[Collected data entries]

--- START ---

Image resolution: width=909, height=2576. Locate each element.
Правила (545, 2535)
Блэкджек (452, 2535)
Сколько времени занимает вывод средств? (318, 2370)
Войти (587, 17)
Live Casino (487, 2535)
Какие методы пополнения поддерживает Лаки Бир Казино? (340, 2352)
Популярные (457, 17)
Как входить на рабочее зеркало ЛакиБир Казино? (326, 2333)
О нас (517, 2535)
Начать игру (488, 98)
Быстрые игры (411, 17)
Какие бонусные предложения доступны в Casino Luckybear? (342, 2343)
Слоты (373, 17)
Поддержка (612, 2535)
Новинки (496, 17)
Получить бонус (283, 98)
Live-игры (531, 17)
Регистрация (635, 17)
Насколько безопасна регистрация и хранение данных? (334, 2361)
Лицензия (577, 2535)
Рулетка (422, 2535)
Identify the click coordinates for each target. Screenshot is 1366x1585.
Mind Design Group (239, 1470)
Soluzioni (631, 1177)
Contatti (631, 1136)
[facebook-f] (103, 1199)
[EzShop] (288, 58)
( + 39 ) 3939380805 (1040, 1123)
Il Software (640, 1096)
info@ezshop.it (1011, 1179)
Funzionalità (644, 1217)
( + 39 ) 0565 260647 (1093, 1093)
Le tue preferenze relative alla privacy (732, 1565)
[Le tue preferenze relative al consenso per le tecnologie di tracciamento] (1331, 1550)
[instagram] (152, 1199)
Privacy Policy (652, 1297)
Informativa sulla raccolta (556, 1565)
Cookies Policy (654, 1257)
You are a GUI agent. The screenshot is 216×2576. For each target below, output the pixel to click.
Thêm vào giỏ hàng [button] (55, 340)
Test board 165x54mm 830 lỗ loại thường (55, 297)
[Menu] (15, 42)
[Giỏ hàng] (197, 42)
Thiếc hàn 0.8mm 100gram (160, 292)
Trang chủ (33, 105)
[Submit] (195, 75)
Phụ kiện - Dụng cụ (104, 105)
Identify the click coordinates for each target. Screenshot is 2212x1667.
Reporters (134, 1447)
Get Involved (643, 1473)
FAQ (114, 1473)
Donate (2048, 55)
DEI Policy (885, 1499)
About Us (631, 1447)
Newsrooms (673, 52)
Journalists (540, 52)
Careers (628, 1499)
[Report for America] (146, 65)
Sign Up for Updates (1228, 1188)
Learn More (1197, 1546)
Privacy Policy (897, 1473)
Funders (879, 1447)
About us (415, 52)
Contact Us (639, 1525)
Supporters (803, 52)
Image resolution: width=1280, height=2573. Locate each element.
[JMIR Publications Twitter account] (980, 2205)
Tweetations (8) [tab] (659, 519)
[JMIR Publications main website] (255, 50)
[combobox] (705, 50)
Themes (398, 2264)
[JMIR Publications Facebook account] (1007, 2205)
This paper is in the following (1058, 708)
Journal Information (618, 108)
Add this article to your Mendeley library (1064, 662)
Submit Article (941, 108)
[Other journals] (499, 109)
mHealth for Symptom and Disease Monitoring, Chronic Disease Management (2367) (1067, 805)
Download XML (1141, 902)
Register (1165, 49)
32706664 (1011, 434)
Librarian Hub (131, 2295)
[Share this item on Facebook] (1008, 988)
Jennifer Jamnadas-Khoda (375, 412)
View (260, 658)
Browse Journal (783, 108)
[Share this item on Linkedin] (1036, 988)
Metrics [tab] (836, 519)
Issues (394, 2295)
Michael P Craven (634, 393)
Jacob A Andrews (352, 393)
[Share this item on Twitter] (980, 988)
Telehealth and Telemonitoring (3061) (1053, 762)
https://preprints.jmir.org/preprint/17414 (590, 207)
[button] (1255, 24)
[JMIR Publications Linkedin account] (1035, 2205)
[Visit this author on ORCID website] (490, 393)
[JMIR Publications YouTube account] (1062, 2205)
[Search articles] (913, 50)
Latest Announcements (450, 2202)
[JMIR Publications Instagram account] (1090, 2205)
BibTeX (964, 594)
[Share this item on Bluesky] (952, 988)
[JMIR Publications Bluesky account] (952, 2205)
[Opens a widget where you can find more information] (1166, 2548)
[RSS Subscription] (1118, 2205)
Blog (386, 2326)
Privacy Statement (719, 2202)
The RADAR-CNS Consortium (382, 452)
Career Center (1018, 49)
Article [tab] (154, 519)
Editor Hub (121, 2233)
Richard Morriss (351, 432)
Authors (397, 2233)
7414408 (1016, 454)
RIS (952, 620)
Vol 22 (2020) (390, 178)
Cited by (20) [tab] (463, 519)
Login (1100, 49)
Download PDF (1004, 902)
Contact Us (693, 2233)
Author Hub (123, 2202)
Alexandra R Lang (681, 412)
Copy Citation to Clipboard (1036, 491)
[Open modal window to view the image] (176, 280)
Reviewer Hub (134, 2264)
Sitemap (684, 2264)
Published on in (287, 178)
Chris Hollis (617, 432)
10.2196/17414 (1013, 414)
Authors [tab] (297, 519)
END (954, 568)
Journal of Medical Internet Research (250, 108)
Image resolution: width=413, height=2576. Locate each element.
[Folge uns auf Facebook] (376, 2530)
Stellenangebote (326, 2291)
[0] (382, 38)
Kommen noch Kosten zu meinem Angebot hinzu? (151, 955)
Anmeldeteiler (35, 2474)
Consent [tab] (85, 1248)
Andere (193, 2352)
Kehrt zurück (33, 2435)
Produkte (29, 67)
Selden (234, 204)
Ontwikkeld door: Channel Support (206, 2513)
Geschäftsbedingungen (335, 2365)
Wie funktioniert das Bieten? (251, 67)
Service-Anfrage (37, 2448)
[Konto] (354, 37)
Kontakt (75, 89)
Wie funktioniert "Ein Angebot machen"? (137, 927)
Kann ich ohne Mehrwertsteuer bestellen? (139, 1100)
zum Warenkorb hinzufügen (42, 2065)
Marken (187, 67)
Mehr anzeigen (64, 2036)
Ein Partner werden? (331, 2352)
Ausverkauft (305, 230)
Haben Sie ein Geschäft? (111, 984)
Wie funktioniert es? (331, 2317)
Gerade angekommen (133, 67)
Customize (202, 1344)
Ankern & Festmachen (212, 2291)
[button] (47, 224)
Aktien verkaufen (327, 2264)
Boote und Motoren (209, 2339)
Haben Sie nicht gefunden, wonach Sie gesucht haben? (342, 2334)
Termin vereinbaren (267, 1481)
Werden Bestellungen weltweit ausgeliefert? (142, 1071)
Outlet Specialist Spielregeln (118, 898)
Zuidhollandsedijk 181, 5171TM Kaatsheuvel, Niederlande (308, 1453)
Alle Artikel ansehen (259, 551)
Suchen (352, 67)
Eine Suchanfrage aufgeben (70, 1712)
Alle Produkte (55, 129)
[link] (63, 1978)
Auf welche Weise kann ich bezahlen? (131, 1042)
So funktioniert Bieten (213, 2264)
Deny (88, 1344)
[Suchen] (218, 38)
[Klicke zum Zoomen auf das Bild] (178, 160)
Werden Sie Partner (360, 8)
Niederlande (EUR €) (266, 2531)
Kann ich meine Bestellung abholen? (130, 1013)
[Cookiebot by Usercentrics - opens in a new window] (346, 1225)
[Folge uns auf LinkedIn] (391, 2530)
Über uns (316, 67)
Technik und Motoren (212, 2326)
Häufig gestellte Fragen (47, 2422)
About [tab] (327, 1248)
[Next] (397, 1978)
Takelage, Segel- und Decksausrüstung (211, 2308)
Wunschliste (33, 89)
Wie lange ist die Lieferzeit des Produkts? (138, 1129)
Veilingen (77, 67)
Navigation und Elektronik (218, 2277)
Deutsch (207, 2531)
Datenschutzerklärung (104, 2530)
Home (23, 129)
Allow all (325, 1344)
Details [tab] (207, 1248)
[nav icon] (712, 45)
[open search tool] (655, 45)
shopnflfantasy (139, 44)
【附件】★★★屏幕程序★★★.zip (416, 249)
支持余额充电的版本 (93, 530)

--- END ---

What to do
When a line in the records above holds "Alle", that line is to be reported.

Response area
Alle Artikel ansehen (259, 551)
Alle Produkte (55, 129)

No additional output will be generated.